Forcibly removing someone’s beard was a way to shame them.

Shaving Could Represent Shame

In some cases, the Bible presents shaving beards in a negative light. When God commissioned Ezekiel, He ordered him to use a razor to shave his head and beard to symbolize the coming destruction and humiliation of Jerusalem (Ezekiel 5:1).

Egyptian murals depict conquered peoples being shaved by their captors. Shaving a man’s beard diminished his status.

However, the Nazirite vow involved shaving one’s head after completing the vow, which was considered an honorable act (Numbers 6:18).
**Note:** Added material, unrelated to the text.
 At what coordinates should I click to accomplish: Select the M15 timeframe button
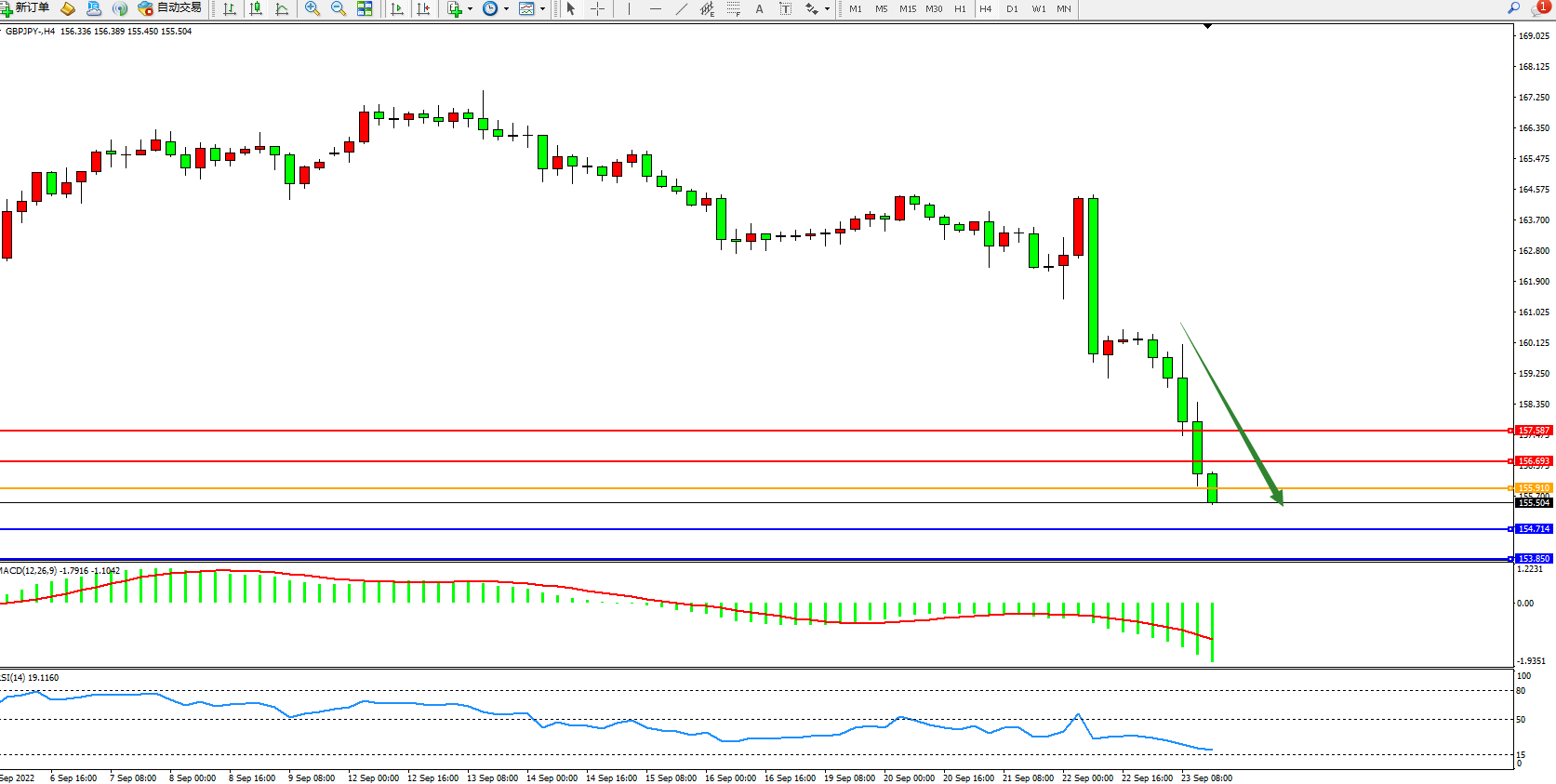pos(908,8)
Samson’s uncut hair was linked to his strength, and when Delilah cut his hair, it represented his weakness (Judges 16:17-19).

So in certain ritual contexts, shaving could represent holiness and sacrifice rather than shame.

Should Christian Men Grow Beards Today?

The Bible Does Not Forbid or Command Beards

When it comes to whether Christian men should grow beards today, the Bible does not explicitly forbid or command the wearing of beards. There are a few biblical passages that mention beards, but none that establish an absolute standard for all believers in all times and places.

For example, Leviticus 19:27 states that Israelite men should not cut the edges of their beards. This command was likely intended to distinguish God’s people from the pagan nations around them who cut and styled their beards in unique ways as part of their idol worship.

However, this command was specifically given to ancient Israel under the Old Covenant. There is no indication that it universally applies to all believers across all eras.

It Is a Matter of Personal Choice and Conviction

Given the lack of direct biblical commands, whether or not Christian men today grow beards is largely a matter of personal choice and conviction. There is freedom for each person to decide based on their cultural context, personal taste, and convictions before God.

Some men may feel having a beard is an important part of their masculinity or is more attractive. Others may view shaving as a matter of good hygiene and professionalism. Some may grow beards to honor cultural traditions, while others may shave to better assimilate into their current cultural setting.

Ultimately, each Christian man must follow his conscience on this issue. He should make a wise, thoughtful decision based on biblical values of holiness, cultural sensitivity, avoiding unnecessary offense, cleanliness, and good personal care of one’s body.

But whether to grow a beard or not is not a major moral issue in itself.


In the end, the Bible neither requires nor forbids men having beards. Many important biblical figures had beards, which were culturally significant at the time. But scripture places the emphasis on Inner character rather than outward appearance.

For modern Christians, the decision whether to grow a beard is largely a matter of personal choice, though some men grow them to honor biblical culture or principles. Most importantly, we should focus on cultivating inner godly character over debating beard-growing rituals.